Task instructions
Reproduce exactly, and only, the lines below from the one containing "The height and width of the screenshot is (702, 598)." through the one containing "Task: Close the emoji picker panel".

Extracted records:

_ _ _

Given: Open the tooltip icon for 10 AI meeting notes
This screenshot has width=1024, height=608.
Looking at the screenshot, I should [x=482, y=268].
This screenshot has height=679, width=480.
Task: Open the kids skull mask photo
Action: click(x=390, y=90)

_ _ _

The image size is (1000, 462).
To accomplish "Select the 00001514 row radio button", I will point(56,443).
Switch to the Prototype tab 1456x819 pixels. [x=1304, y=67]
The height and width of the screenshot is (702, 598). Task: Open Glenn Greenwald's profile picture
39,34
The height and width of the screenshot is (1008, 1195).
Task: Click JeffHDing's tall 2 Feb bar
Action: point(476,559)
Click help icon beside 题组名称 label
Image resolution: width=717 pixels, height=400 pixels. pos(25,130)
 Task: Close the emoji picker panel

_ _ _

Written reply
The height and width of the screenshot is (702, 598). Task: Open Glenn Greenwald's profile picture
39,34
The height and width of the screenshot is (1008, 1195).
Task: Click JeffHDing's tall 2 Feb bar
Action: point(476,559)
Click help icon beside 题组名称 label
Image resolution: width=717 pixels, height=400 pixels. pos(25,130)
 Task: Close the emoji picker panel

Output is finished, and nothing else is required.